This image above of a woman reading in a busy interior, surrounded by household chaos appears in two gift books in the Society’s large collection, one from 1849 and one from 1853. The main figure sits completely engrossed in her book while the baby cries and a cat and a dog steal food. A tradesman demands payment and the lunch dishes are still on the table at 3:00. The illustration is a visual treatise on the dangers of novel reading. One does not even need to read the accompanying two page text to get the point that the editor of this particular annual was against novels for women. He describes the young woman as a figure of “ill-regulated mind, who has no appreciation of the value of a well-ordered household, or for the sacred duties of a wife and mother, and who delights only in the false excitement of an over-fed and pampered imagination.” Perhaps the young housewife is engrossed in a title such as The Monks of Monk-Hall: A Romance of Philadelphia Life, Mystery, and Crime (published in 1845) or Hen-Pecked Husband, a Novel (published in 1848). These sound so much more compelling than your standard religious text, volume on housekeeping or cookery or other wholesome books with titles like Sketch of my Friend’s Family: Intended to Suggest Some Practical Hints on Religion and Domestic Manners (1848) or Sayings and Doings; or Proverbs and Practice (1849). Ho hum. Given the choice, I’d rather read a novel, too.

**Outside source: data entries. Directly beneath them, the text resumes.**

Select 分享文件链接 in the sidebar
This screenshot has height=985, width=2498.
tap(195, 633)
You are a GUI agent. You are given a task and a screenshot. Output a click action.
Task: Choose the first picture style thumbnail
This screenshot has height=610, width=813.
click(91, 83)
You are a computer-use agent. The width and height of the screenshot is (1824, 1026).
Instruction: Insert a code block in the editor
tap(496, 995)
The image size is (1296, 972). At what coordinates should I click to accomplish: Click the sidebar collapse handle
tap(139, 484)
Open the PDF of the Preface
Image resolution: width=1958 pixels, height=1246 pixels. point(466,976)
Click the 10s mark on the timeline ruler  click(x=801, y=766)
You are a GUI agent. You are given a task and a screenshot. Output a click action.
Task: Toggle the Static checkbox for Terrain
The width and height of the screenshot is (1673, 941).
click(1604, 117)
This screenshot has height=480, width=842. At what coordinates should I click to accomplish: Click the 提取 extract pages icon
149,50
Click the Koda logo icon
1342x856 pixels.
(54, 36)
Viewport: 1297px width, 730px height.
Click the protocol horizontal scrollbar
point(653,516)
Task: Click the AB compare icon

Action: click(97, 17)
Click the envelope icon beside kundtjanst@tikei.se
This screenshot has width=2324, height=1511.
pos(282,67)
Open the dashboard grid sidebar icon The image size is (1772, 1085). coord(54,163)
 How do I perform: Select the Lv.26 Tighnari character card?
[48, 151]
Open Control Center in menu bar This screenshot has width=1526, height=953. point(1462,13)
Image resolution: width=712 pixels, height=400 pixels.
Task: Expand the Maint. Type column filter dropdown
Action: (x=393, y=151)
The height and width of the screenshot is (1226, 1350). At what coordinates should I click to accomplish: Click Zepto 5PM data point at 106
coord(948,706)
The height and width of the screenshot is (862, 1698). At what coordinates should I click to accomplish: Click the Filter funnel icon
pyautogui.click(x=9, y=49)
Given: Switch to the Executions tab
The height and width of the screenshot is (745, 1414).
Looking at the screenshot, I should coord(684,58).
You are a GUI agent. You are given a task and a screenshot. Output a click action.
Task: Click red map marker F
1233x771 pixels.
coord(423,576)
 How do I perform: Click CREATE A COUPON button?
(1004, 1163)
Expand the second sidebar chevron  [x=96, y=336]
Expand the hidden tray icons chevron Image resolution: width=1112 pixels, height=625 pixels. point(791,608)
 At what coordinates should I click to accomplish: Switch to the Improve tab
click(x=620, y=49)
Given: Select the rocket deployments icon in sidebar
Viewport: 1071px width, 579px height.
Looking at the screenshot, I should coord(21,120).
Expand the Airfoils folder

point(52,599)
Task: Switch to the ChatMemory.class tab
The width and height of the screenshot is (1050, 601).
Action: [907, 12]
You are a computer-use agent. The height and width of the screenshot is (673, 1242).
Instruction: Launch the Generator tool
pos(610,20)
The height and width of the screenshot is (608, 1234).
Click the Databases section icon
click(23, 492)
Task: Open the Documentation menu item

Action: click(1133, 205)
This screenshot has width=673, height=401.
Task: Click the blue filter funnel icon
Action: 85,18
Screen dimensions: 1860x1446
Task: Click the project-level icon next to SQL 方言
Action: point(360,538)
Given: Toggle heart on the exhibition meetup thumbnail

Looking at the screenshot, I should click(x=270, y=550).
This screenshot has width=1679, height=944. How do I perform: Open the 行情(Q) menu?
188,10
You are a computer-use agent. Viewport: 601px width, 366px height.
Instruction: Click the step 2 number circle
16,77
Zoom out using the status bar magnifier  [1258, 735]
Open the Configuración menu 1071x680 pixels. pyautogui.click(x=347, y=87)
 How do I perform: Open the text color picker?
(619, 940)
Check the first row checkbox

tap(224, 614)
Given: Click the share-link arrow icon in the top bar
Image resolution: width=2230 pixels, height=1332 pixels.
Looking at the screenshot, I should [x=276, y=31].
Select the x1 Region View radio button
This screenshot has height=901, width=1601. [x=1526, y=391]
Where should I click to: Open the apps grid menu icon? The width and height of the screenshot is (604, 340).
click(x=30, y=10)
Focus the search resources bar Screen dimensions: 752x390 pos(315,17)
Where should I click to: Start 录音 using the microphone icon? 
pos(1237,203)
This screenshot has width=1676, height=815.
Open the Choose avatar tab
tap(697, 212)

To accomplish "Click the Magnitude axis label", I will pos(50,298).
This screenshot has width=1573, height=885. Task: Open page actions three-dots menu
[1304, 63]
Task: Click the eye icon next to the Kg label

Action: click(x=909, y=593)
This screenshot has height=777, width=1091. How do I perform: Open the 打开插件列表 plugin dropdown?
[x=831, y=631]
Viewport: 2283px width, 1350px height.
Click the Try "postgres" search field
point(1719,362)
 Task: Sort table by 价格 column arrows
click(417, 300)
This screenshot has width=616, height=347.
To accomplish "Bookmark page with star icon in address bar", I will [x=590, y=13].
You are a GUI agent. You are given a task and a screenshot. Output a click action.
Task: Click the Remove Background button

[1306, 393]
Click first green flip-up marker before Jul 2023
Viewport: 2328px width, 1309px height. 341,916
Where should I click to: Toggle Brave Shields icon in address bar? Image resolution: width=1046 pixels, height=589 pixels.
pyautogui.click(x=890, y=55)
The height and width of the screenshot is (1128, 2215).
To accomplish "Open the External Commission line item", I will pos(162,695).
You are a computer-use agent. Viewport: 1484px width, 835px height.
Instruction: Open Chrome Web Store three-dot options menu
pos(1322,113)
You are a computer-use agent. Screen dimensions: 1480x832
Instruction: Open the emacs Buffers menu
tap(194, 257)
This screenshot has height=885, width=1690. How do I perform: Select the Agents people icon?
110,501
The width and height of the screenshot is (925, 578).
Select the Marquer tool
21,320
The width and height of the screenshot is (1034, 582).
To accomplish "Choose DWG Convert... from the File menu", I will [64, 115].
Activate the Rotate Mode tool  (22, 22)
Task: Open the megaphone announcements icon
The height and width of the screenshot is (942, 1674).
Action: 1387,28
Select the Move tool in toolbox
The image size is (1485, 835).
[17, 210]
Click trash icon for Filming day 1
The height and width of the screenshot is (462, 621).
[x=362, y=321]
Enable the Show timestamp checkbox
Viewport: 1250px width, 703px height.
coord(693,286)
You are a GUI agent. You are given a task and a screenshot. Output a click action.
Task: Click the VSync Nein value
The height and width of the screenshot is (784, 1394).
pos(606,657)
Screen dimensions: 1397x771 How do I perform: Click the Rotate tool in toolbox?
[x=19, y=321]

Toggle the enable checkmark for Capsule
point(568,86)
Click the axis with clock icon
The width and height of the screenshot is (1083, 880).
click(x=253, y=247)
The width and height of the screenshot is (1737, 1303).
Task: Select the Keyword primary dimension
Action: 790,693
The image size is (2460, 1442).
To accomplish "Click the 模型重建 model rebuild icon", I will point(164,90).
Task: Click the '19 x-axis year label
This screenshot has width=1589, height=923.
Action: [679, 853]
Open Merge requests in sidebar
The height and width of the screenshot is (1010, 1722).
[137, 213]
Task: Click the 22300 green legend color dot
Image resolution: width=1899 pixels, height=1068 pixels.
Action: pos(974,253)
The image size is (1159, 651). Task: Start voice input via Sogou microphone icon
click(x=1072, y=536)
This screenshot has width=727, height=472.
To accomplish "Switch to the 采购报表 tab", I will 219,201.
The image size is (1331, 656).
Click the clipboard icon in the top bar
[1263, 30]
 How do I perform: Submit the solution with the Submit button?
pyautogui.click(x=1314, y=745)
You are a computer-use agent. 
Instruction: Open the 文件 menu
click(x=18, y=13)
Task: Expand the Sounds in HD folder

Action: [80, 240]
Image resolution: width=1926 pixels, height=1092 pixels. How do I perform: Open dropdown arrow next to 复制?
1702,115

AAS has many texts on the dangers of reading novels, including an essay by a minister published in 1853 entitled, Pernicious Fiction: or, The Tendencies and Results of Indiscriminate Novel Reading. Novels were seen as a distraction from the moral seriousness of life, a waste of time when young women could be industriously improving themselves or their households. Fortunately for all of us who wasted hours this summer reading novels (myself included), the nineteenth-century naysayers were defeated by the overwhelming popularity of the novel which continues even today.
As I was preparing to blog about this image, which was revealed during our current Prints in the Parlor cataloging project, a series of events transpired here under the dome, which, while not unusual, did give me pause. The volume with the image was actually being photographed this morning and was removed from the office of our digitizer so I could quote from the text. As I was transcribing the quote above a reader approached the reference desk. He is working on a film about the history of dogs in domestic spaces and he handed me a call slip for the “The Novel Reader” image. Three people needing to access the same image (myself, the digitizer, and the reader) at nearly the same moment is a bit wondrous – perhaps I should write a novel about it!